## What to work on
Please print exactly the lines running from the one that contains "Screen dimensions: 442x268" to the end of the data, with both lines included.

------------------------------

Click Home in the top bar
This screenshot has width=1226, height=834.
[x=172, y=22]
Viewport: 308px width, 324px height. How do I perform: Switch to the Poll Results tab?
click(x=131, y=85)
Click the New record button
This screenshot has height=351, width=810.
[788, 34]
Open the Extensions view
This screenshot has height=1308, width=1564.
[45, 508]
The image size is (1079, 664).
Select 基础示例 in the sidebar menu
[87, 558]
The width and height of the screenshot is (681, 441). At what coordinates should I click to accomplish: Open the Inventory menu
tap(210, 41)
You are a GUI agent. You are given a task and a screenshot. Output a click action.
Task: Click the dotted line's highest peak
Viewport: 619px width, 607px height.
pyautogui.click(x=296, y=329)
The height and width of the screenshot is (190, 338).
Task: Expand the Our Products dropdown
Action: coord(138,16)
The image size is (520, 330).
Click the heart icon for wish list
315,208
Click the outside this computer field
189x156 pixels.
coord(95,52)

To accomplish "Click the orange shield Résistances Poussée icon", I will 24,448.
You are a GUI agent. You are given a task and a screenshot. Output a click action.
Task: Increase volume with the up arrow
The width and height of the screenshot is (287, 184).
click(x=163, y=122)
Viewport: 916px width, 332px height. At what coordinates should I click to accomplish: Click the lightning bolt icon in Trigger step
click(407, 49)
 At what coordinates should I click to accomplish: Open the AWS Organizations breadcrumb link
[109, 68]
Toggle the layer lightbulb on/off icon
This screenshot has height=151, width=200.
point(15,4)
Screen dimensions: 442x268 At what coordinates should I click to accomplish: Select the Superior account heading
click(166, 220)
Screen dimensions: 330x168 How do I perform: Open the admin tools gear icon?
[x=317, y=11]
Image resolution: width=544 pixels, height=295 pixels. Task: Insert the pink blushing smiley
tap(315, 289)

------------------------------

## Task result
Screen dimensions: 442x268 At what coordinates should I click to accomplish: Select the Superior account heading
click(166, 220)
Screen dimensions: 330x168 How do I perform: Open the admin tools gear icon?
[x=317, y=11]
Image resolution: width=544 pixels, height=295 pixels. Task: Insert the pink blushing smiley
tap(315, 289)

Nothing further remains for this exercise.